__TO DO__:
All lines from the one that contains "At what coordinates" through the close of the entries below are to be repeated exactly, without any pictures.

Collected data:
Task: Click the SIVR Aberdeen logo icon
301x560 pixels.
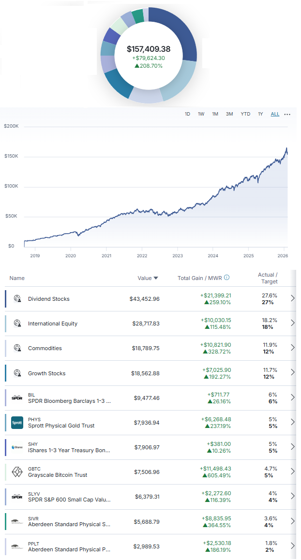Action: point(17,521)
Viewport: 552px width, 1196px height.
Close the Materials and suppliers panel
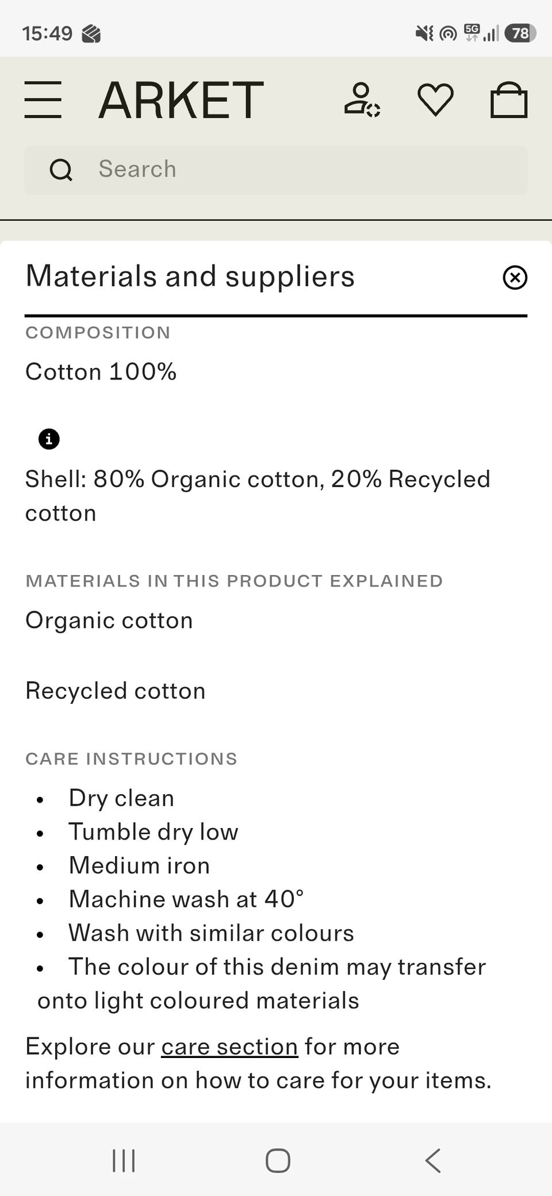point(515,277)
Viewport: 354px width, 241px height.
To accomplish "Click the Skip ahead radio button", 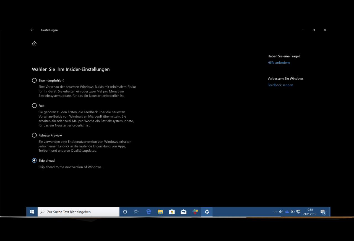I will pyautogui.click(x=34, y=161).
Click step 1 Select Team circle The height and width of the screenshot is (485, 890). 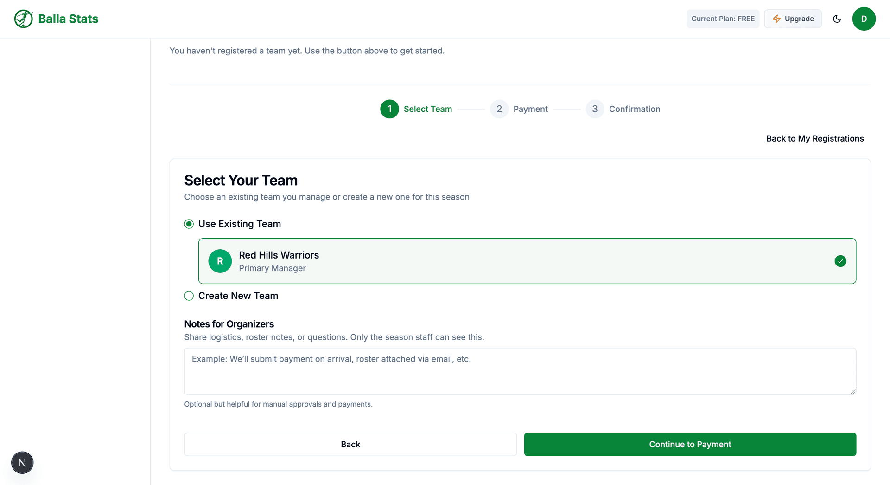[389, 109]
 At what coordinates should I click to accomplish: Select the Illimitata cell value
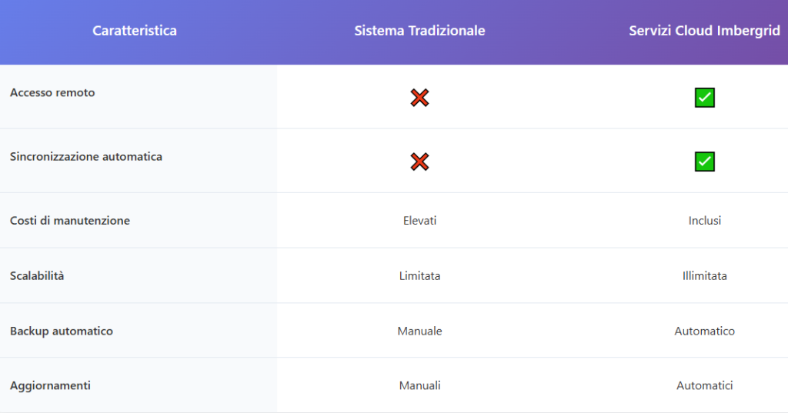[704, 275]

__RESULT OF THE EXERCISE__:
 At what coordinates should I click to accomplish: Select the Illimitata cell value
[704, 275]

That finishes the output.